▶ [The exercise]
Copy out the data lines verbatim, beginning at the line containing "Task: Click the 录取专业 column header" and continuing through the line containing "This screenshot has height=1568, width=2352.", with both of those lines included and nothing else.
————
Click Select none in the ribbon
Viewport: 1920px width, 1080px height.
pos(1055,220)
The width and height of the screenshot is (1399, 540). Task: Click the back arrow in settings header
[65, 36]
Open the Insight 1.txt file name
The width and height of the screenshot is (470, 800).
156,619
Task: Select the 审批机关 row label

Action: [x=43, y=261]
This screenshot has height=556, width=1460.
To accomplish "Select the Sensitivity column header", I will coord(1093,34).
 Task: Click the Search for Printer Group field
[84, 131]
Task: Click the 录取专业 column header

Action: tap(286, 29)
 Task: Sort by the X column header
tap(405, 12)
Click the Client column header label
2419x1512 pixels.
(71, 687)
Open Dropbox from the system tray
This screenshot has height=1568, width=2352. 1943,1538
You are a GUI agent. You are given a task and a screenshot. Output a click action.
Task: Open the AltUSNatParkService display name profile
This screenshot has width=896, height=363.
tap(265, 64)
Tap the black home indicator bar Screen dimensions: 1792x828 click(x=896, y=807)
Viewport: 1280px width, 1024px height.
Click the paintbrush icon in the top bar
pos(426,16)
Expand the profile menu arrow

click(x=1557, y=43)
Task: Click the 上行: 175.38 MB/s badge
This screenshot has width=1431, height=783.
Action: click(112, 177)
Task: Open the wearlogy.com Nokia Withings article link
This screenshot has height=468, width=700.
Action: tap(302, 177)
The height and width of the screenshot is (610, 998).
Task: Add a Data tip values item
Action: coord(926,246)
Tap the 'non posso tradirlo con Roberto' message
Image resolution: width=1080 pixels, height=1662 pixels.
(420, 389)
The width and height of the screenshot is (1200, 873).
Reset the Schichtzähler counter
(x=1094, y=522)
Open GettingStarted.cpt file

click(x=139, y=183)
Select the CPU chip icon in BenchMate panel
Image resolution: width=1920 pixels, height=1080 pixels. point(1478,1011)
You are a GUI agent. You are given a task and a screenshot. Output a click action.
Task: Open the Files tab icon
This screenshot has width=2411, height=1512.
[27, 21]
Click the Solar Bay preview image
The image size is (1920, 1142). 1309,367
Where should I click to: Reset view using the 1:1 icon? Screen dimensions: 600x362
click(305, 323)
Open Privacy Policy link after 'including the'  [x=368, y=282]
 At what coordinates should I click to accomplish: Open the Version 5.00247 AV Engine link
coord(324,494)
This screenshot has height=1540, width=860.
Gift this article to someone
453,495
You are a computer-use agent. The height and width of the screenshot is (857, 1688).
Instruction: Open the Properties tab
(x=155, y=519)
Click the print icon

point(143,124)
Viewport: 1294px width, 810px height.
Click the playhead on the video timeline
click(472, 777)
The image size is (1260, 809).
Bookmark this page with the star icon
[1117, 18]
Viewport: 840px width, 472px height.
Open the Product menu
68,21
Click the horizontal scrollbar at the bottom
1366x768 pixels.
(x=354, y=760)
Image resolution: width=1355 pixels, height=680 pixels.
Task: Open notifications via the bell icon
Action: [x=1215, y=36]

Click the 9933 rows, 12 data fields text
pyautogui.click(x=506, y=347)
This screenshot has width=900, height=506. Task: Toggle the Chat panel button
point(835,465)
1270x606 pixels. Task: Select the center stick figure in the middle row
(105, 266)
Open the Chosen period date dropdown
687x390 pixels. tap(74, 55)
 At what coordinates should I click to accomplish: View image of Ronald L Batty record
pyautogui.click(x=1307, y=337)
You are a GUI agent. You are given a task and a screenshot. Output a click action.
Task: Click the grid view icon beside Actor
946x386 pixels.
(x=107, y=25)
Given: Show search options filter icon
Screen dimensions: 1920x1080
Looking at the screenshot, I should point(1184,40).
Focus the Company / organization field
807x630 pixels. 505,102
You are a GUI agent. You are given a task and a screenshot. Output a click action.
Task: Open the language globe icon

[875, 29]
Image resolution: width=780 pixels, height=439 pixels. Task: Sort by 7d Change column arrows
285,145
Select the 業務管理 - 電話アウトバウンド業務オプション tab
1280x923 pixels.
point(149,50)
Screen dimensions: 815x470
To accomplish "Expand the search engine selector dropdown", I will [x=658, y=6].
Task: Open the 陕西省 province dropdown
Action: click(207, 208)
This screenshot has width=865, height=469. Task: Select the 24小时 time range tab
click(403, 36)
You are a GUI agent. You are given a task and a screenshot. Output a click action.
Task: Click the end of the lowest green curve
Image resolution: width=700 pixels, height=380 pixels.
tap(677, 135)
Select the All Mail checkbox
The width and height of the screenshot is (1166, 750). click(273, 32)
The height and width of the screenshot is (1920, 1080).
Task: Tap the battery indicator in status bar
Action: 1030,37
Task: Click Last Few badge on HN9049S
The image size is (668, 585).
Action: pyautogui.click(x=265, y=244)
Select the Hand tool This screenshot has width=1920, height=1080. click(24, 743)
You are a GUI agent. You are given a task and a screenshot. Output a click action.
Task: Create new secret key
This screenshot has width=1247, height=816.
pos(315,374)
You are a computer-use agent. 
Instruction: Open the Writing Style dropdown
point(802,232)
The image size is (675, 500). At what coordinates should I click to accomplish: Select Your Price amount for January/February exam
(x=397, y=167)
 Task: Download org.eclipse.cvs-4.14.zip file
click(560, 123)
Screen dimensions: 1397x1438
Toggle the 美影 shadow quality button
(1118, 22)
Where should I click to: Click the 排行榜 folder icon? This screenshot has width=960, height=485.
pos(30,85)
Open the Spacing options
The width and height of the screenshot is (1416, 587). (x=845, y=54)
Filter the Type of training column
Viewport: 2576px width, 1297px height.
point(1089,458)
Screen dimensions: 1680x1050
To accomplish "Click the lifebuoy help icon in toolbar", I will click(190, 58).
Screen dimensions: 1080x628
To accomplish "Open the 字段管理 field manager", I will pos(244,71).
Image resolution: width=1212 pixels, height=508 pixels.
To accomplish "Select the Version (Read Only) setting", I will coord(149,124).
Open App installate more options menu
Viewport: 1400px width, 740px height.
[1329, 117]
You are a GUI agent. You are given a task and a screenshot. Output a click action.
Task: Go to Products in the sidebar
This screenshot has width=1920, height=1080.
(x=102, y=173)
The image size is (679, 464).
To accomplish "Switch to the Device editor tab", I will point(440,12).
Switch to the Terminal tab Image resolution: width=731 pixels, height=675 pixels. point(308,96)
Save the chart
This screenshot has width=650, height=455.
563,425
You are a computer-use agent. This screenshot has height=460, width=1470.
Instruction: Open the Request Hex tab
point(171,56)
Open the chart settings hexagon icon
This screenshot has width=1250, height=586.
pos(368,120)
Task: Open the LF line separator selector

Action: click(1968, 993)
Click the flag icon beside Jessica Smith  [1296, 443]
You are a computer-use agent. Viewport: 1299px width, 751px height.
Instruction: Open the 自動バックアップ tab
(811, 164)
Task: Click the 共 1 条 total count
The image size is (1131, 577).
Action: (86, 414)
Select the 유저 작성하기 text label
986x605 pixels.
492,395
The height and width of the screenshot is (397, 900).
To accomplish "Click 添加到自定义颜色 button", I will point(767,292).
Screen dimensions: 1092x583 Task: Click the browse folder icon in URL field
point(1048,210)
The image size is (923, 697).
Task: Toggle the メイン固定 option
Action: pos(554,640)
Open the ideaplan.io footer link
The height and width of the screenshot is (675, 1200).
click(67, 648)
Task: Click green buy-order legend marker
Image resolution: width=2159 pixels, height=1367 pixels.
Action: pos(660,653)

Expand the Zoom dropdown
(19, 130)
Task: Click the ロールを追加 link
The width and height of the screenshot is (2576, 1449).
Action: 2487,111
————
▶ [The answer]
Task: Click the 录取专业 column header

Action: tap(286, 29)
 Task: Sort by the X column header
tap(405, 12)
Click the Client column header label
2419x1512 pixels.
(71, 687)
Open Dropbox from the system tray
This screenshot has height=1568, width=2352. 1943,1538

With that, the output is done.